Deficiency in developing countries
Protein deficiency is a serious cause of ill health and death in developing countries. Protein deficiency plays a part in the disease kwashiorkor. Famine,overpopulation and other factors can increase rates of malnutrition and protein deficiency. Protein deficiency can lead to reduced intelligence or mental retardation (see nutrition disorder).
In countries that suffer from widespread protein deficiency, food is generally full of plant fibers, which makes adequate energy and protein consumption very difficult.[29] Protein deficiency is generally caused by lack of total food energy, making it an issue of not getting food in total. Symptoms of kwashiorkor include apathy, diarrhea, inactivity, failure to grow, flaky skin, fatty liver, and edema of the belly and legs. This edema is explained by the normal functioning of proteins in fluid balance and lipoprotein transport.[30]
Moringa trees are known to overcome protein deficiency in developing countries as the leaves and other parts of the tree contain comparably to soy bean high amount of crude proteins and amino acids.
Dr. Latham, director of the Program in International Nutrition at Cornell University claims that malnutrition is a frequent cause of death and disease in third world countries. Protein-energy malnutrition (PEM) affects 500 million people and kills 10 million annually. In severe cases white blood cell numbers decline and the ability of leukocytes to fight infection decreases.[29]
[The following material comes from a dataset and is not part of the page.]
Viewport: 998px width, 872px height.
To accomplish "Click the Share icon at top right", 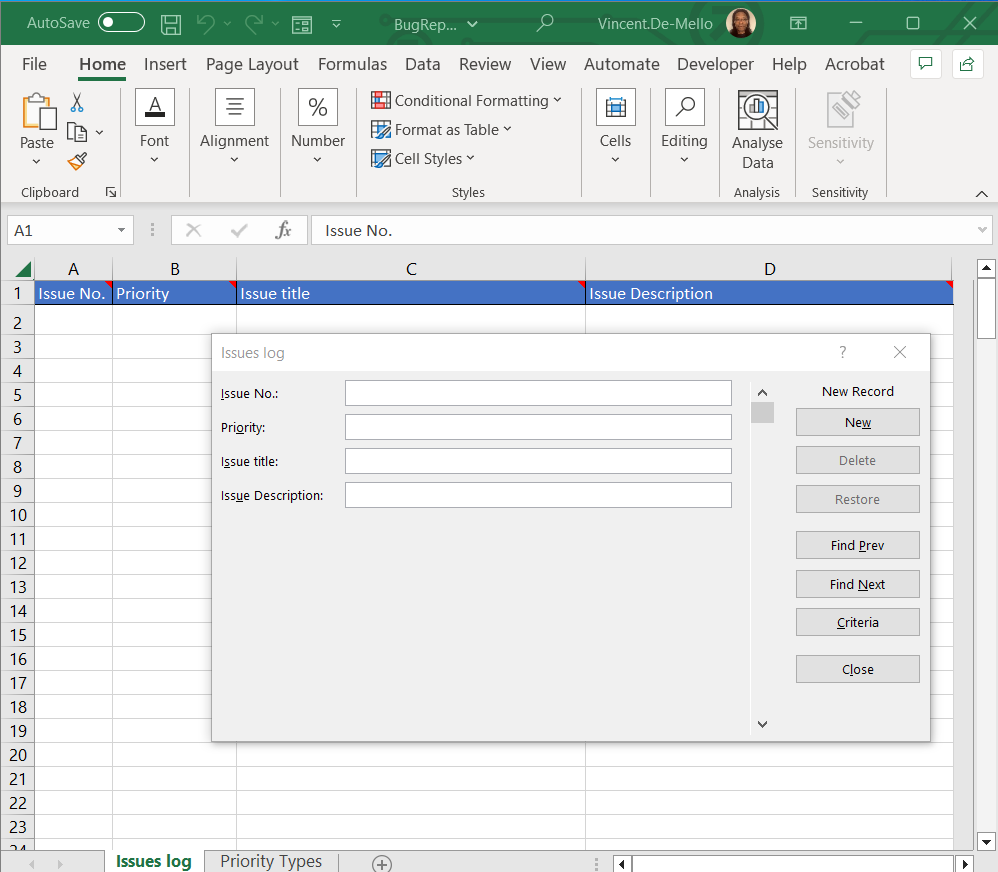I will (966, 64).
Future directions in research
More research is underway to better understand whether or not there is a standardized protein amount needed per day.[31] Because of some difficulties in scientific techniques used to measure the increase in daily protein needs from a sedentary person to an athlete, the increase in protein needed is therefore not universal.[3] Finally, the effects of increased protein intake, both animal and plant, should be furthered tested with respect to increasing osteoporosis risk.[3]